— BEGIN —
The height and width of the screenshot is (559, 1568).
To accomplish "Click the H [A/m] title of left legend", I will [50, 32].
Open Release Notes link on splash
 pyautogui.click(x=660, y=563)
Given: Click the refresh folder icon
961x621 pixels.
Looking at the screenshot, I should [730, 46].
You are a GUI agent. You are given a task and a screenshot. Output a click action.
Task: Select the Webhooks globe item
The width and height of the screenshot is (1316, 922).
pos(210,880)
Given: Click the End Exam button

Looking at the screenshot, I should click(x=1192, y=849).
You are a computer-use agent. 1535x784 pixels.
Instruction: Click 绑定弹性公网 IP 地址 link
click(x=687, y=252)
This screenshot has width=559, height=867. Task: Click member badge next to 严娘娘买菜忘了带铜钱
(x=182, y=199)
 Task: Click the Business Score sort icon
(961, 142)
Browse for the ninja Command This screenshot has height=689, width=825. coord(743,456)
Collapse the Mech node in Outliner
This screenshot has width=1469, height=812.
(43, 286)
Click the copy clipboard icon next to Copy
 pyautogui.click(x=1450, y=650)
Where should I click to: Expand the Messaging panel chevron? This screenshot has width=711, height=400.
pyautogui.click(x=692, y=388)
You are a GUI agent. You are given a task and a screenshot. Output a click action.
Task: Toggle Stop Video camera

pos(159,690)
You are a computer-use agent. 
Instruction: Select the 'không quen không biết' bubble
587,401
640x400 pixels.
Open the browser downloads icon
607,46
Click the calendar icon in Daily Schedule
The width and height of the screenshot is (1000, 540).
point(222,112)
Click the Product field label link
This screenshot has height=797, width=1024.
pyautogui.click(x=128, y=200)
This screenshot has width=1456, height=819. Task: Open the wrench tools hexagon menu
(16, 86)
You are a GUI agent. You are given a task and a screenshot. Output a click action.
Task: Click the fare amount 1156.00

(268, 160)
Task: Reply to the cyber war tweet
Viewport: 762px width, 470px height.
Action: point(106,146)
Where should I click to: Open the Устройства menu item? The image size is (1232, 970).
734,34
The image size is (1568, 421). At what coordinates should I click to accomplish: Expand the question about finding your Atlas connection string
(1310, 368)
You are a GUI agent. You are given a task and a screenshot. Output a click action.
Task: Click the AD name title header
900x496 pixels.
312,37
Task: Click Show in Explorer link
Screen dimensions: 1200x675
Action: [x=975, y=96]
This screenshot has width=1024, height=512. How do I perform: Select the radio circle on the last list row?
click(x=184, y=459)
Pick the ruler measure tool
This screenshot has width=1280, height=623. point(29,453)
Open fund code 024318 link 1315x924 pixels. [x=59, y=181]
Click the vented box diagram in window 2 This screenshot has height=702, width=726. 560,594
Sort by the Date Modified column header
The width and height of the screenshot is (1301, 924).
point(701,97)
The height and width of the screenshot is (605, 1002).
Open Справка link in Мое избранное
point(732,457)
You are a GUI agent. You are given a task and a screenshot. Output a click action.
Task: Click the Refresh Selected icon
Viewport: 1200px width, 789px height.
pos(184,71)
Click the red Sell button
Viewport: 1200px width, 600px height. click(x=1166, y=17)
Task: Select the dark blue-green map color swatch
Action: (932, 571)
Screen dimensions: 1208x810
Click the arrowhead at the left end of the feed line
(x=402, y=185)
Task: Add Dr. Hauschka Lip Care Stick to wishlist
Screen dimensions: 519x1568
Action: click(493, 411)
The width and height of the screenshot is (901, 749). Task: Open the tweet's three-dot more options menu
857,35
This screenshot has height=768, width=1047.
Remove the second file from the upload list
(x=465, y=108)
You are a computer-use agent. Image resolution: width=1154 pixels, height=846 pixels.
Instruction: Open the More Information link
— END —
=== Stated goal ===
Count the lines in the items above that contain the string "accomplish", matching case exactly, and give only the number.

=== Answer to this problem ===
2